* Raw data:
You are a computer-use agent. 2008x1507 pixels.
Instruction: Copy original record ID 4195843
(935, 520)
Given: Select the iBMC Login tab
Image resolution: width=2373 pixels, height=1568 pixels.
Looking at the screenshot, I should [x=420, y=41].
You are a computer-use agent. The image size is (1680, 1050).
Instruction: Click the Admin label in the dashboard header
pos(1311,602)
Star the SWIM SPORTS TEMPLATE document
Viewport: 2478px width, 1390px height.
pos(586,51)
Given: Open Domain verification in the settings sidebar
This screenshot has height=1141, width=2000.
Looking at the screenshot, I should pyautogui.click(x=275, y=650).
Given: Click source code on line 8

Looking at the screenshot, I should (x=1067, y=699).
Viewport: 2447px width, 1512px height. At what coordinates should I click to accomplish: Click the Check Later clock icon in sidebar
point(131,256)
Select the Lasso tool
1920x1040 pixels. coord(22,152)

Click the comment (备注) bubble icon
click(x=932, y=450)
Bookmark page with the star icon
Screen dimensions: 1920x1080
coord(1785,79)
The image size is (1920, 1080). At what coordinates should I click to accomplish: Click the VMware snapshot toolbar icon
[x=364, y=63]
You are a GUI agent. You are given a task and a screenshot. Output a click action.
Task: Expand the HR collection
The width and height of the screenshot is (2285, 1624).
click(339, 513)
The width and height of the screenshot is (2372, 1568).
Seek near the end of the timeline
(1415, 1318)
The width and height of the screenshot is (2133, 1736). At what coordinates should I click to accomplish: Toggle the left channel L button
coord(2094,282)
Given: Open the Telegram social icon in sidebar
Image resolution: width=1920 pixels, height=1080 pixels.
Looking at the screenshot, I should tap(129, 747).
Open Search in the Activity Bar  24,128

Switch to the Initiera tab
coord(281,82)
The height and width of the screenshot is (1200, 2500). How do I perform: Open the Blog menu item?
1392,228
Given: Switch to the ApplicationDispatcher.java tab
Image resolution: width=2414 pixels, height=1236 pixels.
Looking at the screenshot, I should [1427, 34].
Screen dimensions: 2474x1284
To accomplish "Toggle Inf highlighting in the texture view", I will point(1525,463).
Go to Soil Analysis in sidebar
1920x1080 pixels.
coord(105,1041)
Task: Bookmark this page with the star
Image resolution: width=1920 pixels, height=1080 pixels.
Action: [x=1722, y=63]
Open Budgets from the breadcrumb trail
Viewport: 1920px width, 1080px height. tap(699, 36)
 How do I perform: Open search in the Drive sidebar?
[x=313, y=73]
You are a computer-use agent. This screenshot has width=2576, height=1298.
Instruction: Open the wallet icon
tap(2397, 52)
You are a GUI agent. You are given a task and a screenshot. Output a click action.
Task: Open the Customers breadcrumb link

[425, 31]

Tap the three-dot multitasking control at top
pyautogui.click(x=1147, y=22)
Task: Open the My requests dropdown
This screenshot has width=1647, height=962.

* Work to complete:
Search the listing for the word "with", and copy every line in which it is found.

* Answer to this task:
Bookmark page with the star icon
Task: Bookmark this page with the star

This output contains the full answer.